> _Task requirements_: Your task is to write out exactly the lines from the line containing "Screen dimensions: 1511x742" through the end of the records, inclusive at both ends.

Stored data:
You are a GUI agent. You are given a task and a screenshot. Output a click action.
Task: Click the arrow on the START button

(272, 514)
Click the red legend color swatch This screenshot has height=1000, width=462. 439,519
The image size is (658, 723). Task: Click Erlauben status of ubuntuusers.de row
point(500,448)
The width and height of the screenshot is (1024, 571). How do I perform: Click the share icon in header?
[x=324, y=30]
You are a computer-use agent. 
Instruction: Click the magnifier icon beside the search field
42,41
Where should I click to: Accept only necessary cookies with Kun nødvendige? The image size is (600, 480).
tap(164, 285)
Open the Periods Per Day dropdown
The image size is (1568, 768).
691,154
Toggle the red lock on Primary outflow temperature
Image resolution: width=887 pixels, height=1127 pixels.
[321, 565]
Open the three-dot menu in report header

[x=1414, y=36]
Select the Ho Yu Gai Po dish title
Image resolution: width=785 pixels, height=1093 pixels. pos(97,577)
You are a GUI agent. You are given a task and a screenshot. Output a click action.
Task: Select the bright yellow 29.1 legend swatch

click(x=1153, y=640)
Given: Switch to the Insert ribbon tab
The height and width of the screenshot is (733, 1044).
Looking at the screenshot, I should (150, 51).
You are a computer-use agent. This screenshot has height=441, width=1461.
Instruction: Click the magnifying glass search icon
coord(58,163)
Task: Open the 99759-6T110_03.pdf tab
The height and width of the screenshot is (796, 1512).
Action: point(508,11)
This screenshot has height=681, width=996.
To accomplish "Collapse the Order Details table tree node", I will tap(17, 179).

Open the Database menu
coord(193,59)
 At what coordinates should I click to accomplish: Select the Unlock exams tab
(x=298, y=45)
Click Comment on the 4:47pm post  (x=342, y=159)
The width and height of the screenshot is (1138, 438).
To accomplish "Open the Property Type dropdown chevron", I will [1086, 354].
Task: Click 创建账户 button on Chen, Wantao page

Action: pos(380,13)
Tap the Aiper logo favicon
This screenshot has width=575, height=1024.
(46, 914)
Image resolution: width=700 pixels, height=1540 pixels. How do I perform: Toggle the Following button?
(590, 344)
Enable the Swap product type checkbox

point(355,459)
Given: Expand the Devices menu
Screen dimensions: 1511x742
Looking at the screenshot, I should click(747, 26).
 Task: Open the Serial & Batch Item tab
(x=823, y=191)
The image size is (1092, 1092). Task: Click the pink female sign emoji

> _Solution below_:
Screen dimensions: 1511x742
Looking at the screenshot, I should click(747, 26).
 Task: Open the Serial & Batch Item tab
(x=823, y=191)
The image size is (1092, 1092). Task: Click the pink female sign emoji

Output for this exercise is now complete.